# TEXT BLOCK
►
Old Town Irvine was designated a California Historic Landmark (No.1004) on November 11, 1991. Old Town Irvine is in the city of Irvine, California in Orange County A Historic marker is at 14980 Sand Canyon Avenue, Irvine. The marker is to remember the founding the City of Town Irvine in 1887. The town of Irvine started as a train stop for the Santa Fe Railroad in 1889, where barley warehouse was built. At the time of founding the town was called Myford, California. Myford was the youngest son of James H. Irvine, who the town would be renamed after. James Irvine called the new town Myford, as at the time there was a City of Irvine in Calaveras County in Northern California. Myford was renamed Irvine in 1914, as the Northern California town changed its name to Carson Hill. The 125,000-acre Irvine Ranch was the largest employer in the town for years, a very busy place during harvest time. The town had a school, general store, blacksmith shop, diner, and a hotel for seasonal workers, all around Central Avenue and the train station. The Ranch lost its place as the center of town in the 1960s, with the housing boom and a new town center was built up. Irvine incorporated as a city in 1971. The old portions of Irvine, renamed East Irvine, had become run down. Much of the old Ranch in East Irvine was abandoned or taken down. Central Avenue was renamed Sand Canyon Ave, which became a main highway. The 1980 plan to make Sand Canyon Ave wider threaten some of the Historic Landmarks in Irvine. A Historic Preservation Committee was formed and the town worked to save Old Town Irvine. The City of Irvine working with the Sand Canyon Historical Partners and the Irvine Historical Society, they came up with a plan to reuse some of the old buildings.

Historic Old Town Irvine
Historic buildings in Old Town Irvine restored:
 The 1895 Sack Warehouse is now office space.
 The 1895 Post Office, reopened.
 The 1912 Irvine Ranch General Store, moved in 1986, now retail and offices space.
 The 1913 Irvine Hotel, moved in 1986, offices space.
 The 1947 Bulk processing warehouse, rebuilt as La Quinta Hotel, with 150 rooms.
◄
# DATA BLOCK
►
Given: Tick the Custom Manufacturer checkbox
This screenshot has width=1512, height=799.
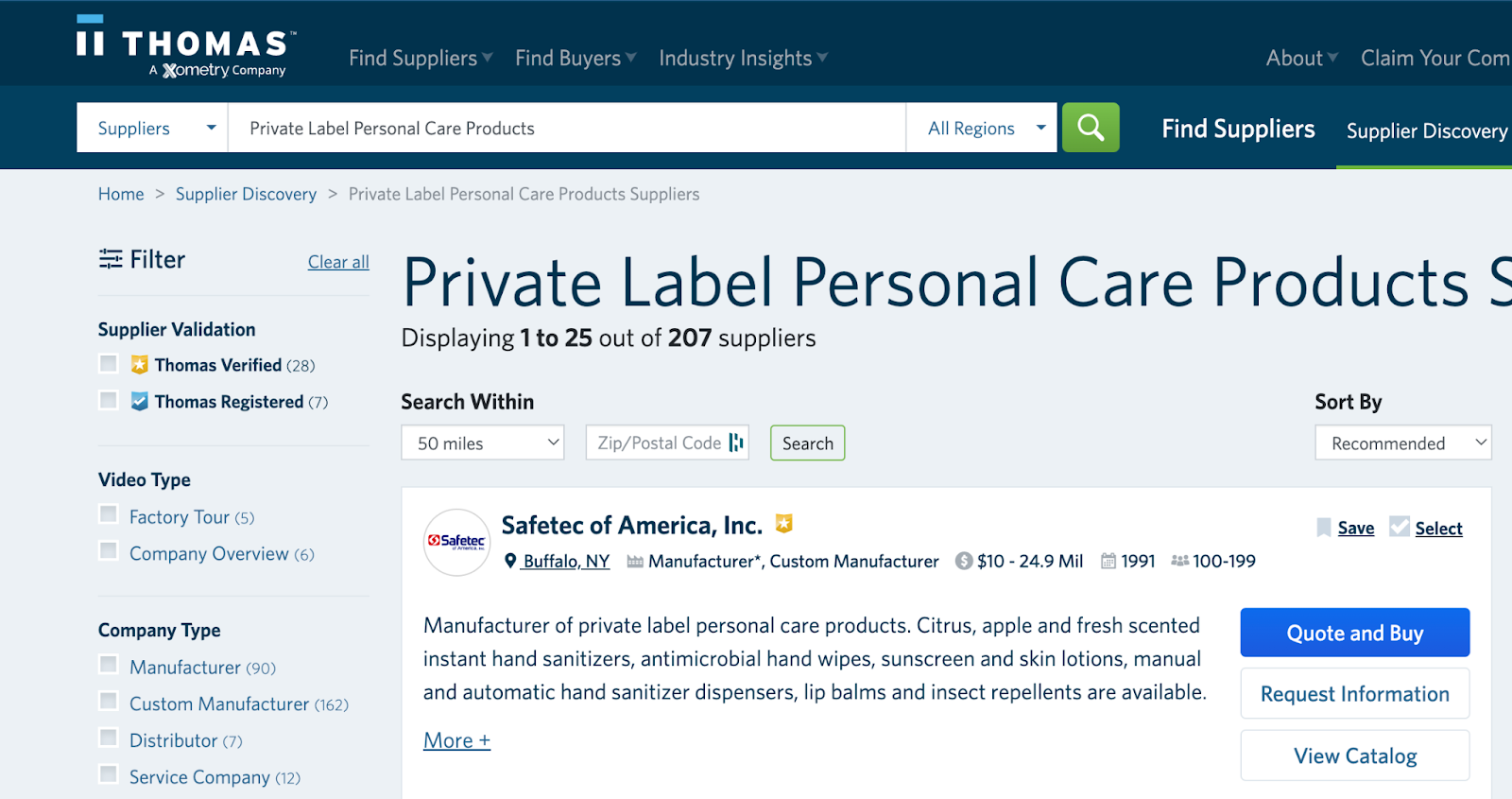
◄
# JOB A
From the passage on Old Town Irvine, list every restored historic building named, with the year given for each.
# JOB B
Write the next part of the Old Town Irvine passage, starting after its final line.

# TASK RESULT A
1895 Sack Warehouse
1895 Post Office
1912 Irvine Ranch General Store
1913 Irvine Hotel
1947 Bulk processing warehouse

# TASK RESULT B
 The 1908 Blacksmith shop, rebuilt to Knowlwood Restaurant.
 The 1915 Irvine Service Station, move in 1925 to Burt and Sand Canyon, rebuilt, now fast food restaurant 
 The 1929 Irvine Garage, then a Ford dealership, rebuilt to a Denny's restaurant.
 The 1929 Irvine school, rebuilt now a community center.

Historical Markers
Marker at the site reads:
 The townsite began in 1887 with the arrival of the AT&SF RR. James Irvine II chose this site to be the shipping center for crops grown on the Irvine Ranch, due to its high elevation. Original buildings remaining include the Bean Shed (1895), Bulk Storage Warehouse (1949), Blacksmith Shop (1912), Garage (1929), Tenant Farmhouse (1897), General Store (1912), and Hotel (1913). The hotel and store were moved from across Sand Canyon Avenue in 1986. Erected 1987 by Santa Ana Parlor No. 235, Native Daughters of the Golden West, Santa Ana. (Marker Number 1004.)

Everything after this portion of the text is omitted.